0000 1010:b8-XX 8E D8 8E C0 8E E0 8E E8 FC to C0 ....... 1.
0000 1020:BF A0 Bayi A0 B9 F9 8A xx C1 E9 F3 .......) .....
0000 1030:ab BF C0 7C-B9 xx xx FC F3 A5 8B 35 ... V| ..... 5
0000 1040:e8 7C F6 0C BF E0 2A 7C xx B9 00 02. x|.!. T... *|....
0000 1050:00 F3 A5 (Bayi 3D C6 7C) A1 f.= .... X|...R.
0000 1060:FC 04 85 80 22, 3D 7C. X|. =... . S ... "
0000 1070:7c 2D (xx) C0 FF E0 0F 0B BF xx 00 8A | -..... ........
0000 1080:ba A0 Bayi xx B8, xx 8D 4F 0A 89 ....... Og ...
0000 1090:8a 0C XX C2 B9 xx xx 05 00 .............
0000 10a0:10 xx E2 F8 BD A4 xx E8, DC bayi C7 ...... 9.R ...
0000 10b0:00 (C0) 3D A5, C1 E8 0C A3, F0 ... T.......
0000 10c0:81 B8 B0 bayi A3 FC AF bayi xx E9 6D 6B ... g ...... mkF
And Vmlinux's first 0x1000 byte is the ELF flag header data, the real effective kernel data starts from 0x1000
[Email protected]:~$ vim Linux-2.6.33.4/arch/x86/boot/compressed/vmlinux_32.lds
Output_format ("elf32-i386", "elf32-i386", "elf32-i386")
Output_arch (i386)
ENTRY (STARTUP_32)
SECTIONS
{
/* Be careful parts of head_32.s assume startup_32 are at
* Address 0.
*/
. = 0;
. Text.head: {
_head =. ;
* (. text.head)//File header information
_ehead =. ;
}
. rodata.compressed: {
* (. rodata.compressed)
}
. Text: {
_text =.; /* Text *//kernel effective execution of code machine code from 0x1000
* (. Text)
* (. text.*)
_etext =. ;
}
......
}
Let's actually walk through the walkthrough, we read the kernel code released into memory
[Email protected]:~$ cat/proc/iomem |grep Code
00100000-00575553:kernel Code
0x00100000 equals 1048576.
0x00575553 equals 5723475.
[Email protected]:~$ sudo dd bs=1 skip=1048576 count=208 if=/dev/mem 2>/dev/null | Xxd-g 1
0000000:f6-All-in-one, 0f, 8e (email protected).
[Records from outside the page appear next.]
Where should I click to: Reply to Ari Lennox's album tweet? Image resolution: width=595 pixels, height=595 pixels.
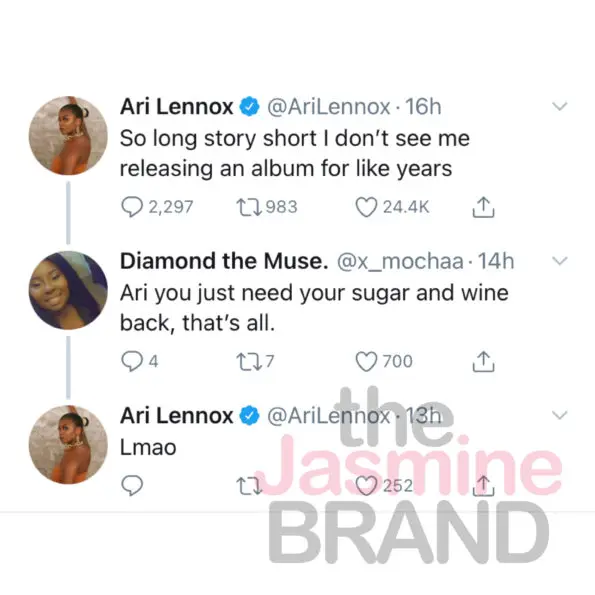coord(132,207)
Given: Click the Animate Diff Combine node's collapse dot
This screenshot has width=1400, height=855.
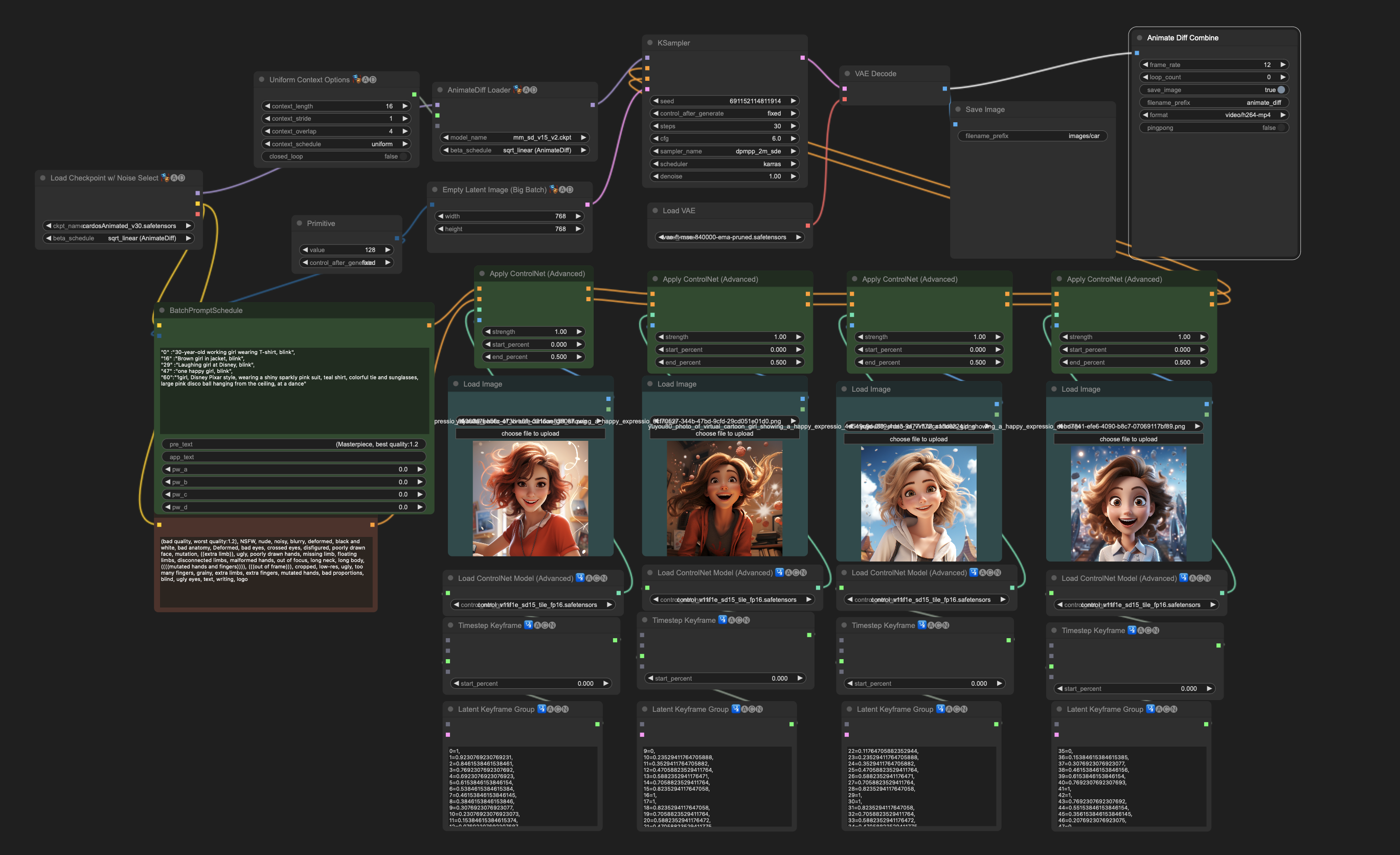Looking at the screenshot, I should [x=1140, y=38].
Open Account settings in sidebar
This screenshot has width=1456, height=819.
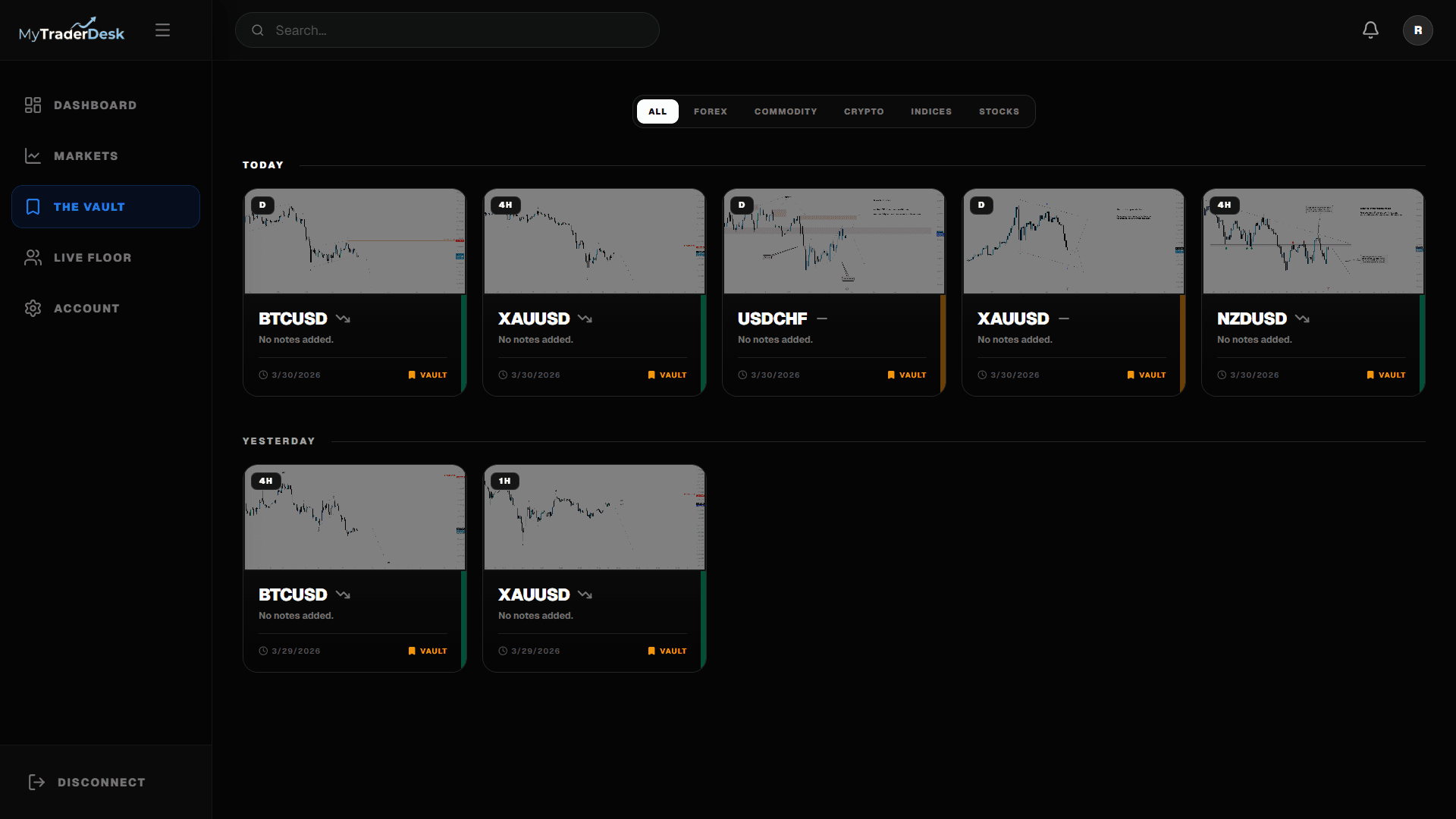(x=86, y=309)
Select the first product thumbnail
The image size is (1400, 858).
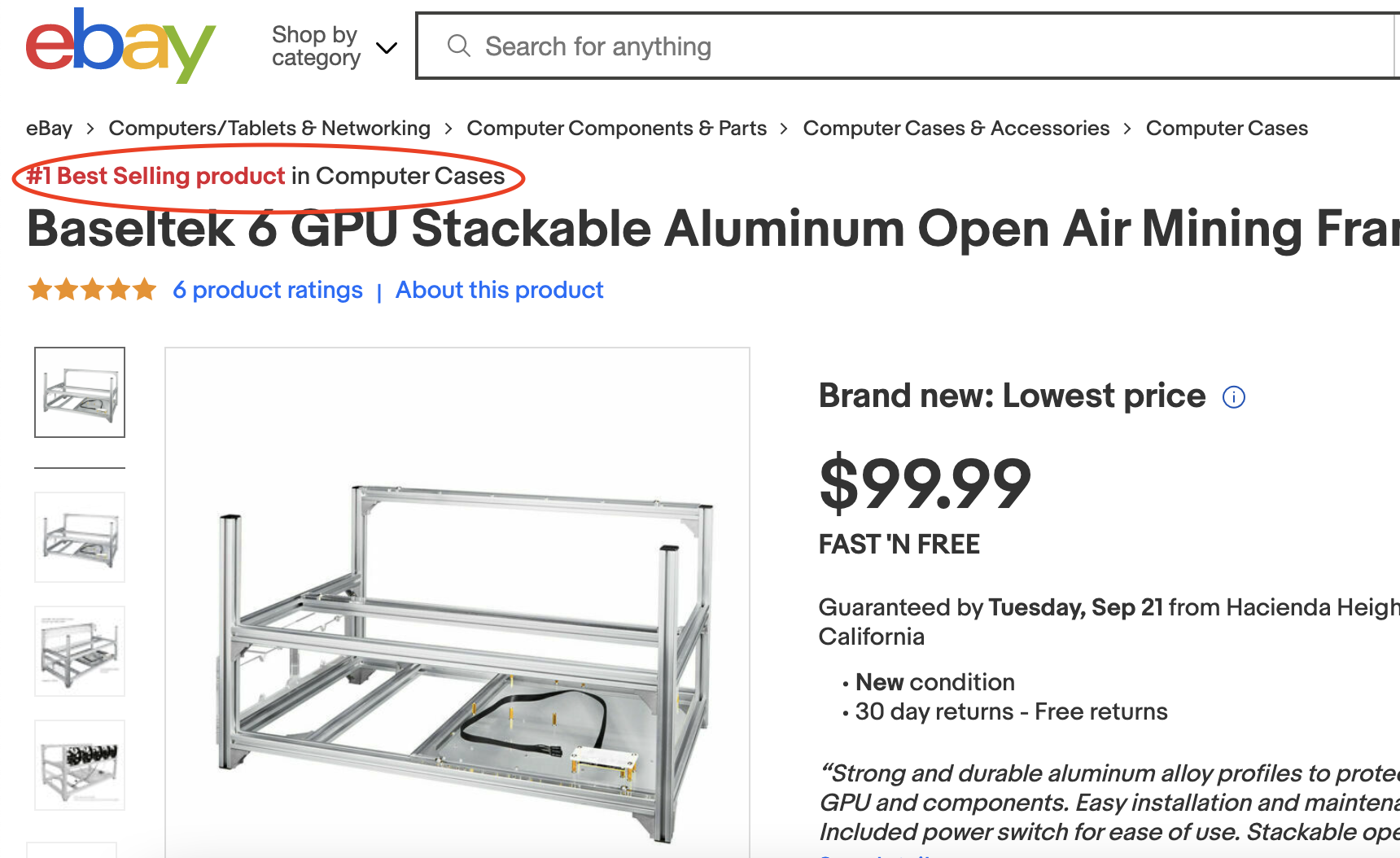(x=80, y=392)
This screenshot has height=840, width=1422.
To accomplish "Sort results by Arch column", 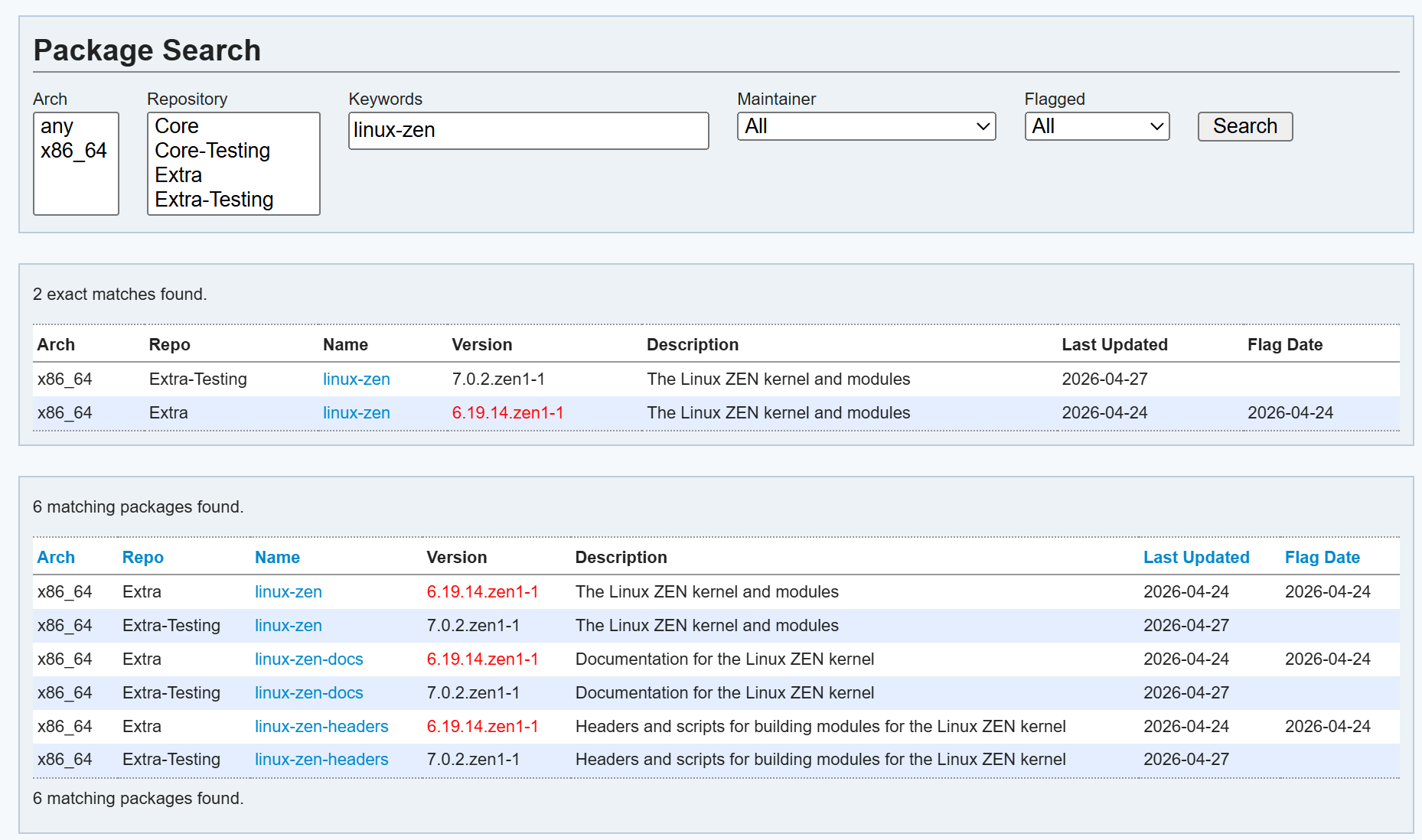I will (56, 557).
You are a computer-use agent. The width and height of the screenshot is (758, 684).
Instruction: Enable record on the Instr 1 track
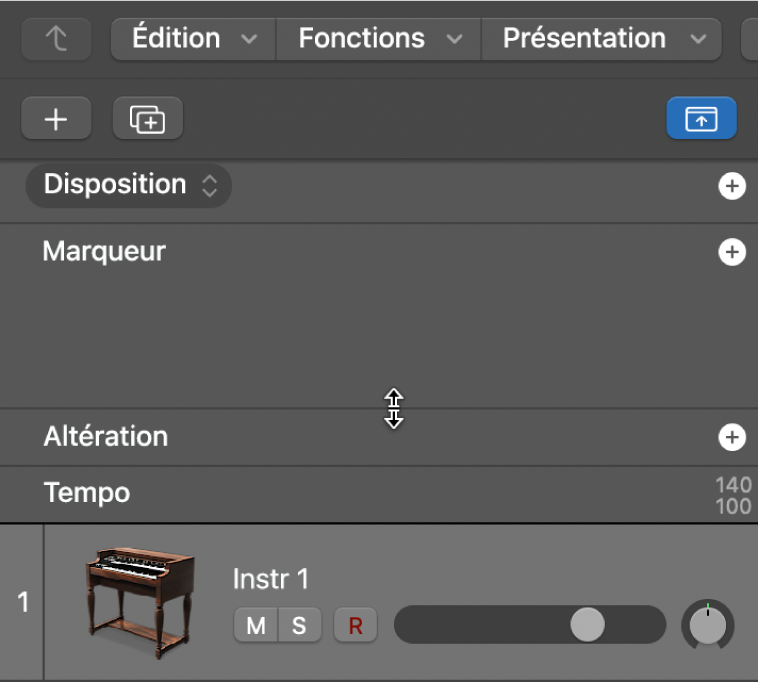click(x=355, y=626)
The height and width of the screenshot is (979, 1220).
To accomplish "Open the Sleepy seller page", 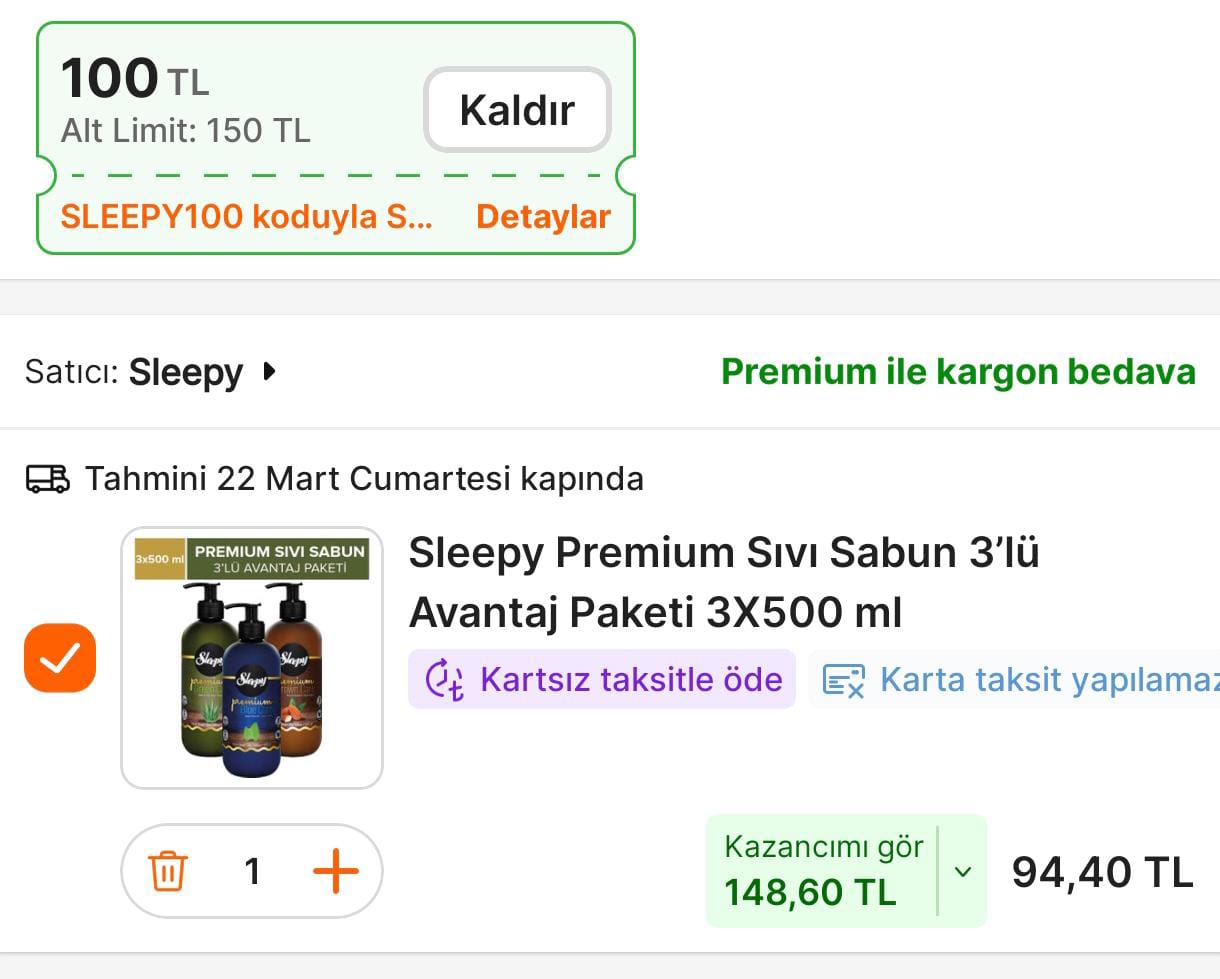I will [x=185, y=372].
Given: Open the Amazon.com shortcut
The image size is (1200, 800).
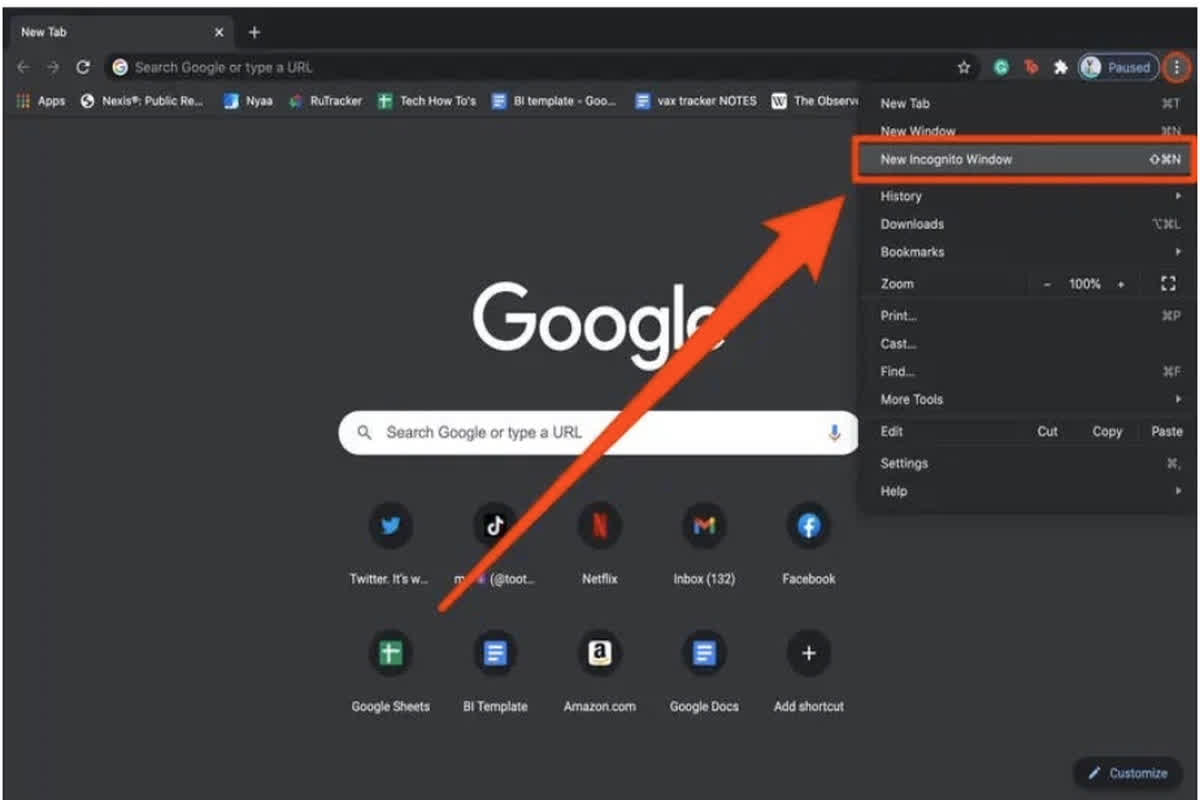Looking at the screenshot, I should point(599,653).
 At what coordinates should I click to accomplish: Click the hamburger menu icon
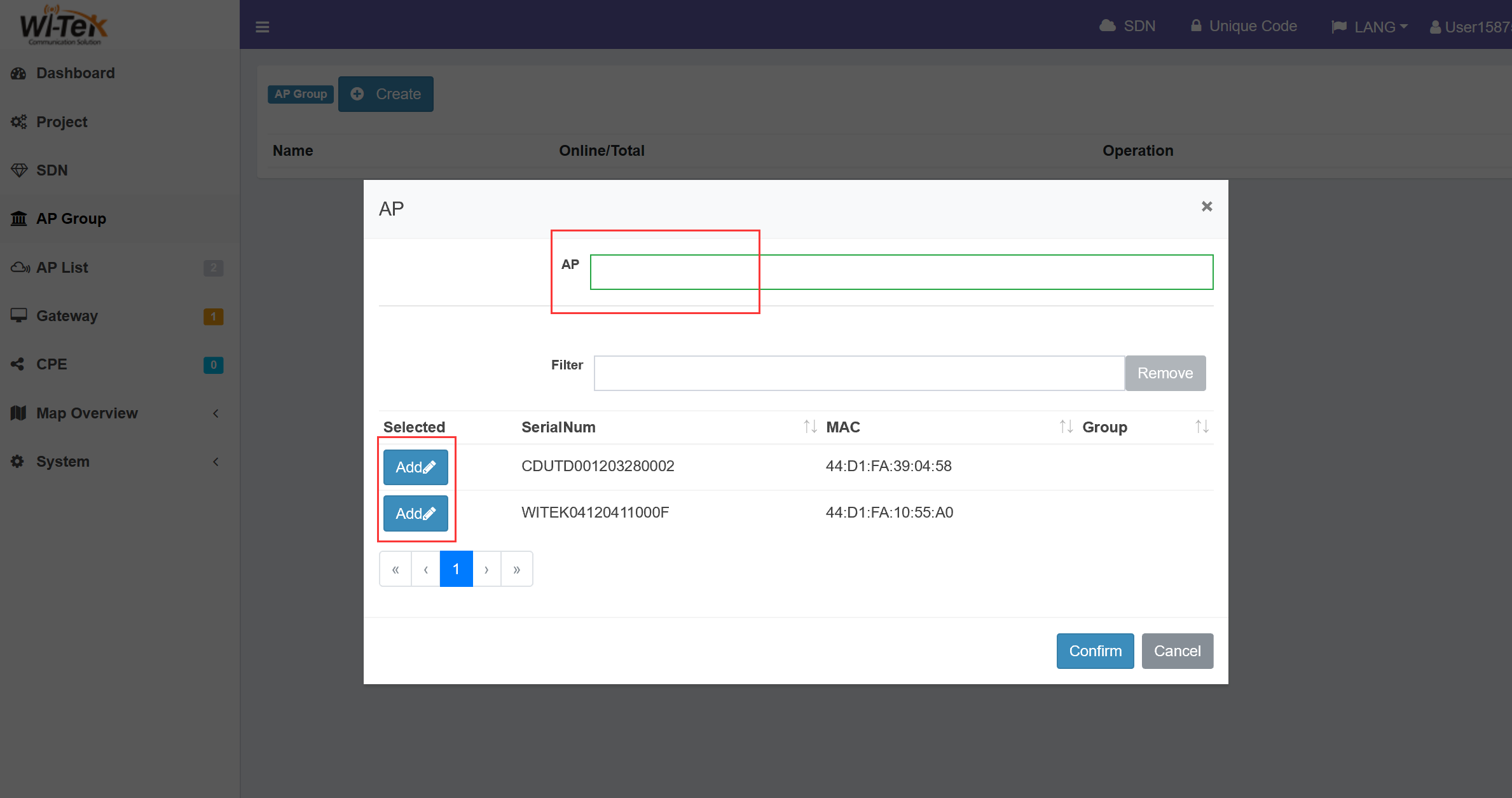[x=262, y=27]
T.
0000010:b8 8e D8 8e C0 8e E0 8e E8 FC to C0 ......... 1.
0000020:BF A0 Bayi B9 A0 8a xx F9 C1 E9, F3 ......) .....
0000030:ab BF c0 7c B9 xx xx FC F3 A5 8b 35 ... V| ..... 5
0000040:e8 7c f6 0c BF e0 2a 7c xx b9 00 02. x|.!. T...*| ....
0000050:00 f3 A5, Bayi 3d C6 7c, Geneva, A1 1c f.= .... X|...R.
0000060:FC (7c) 3d (22) (0e 8b 04 85 80). X|. =....s ... "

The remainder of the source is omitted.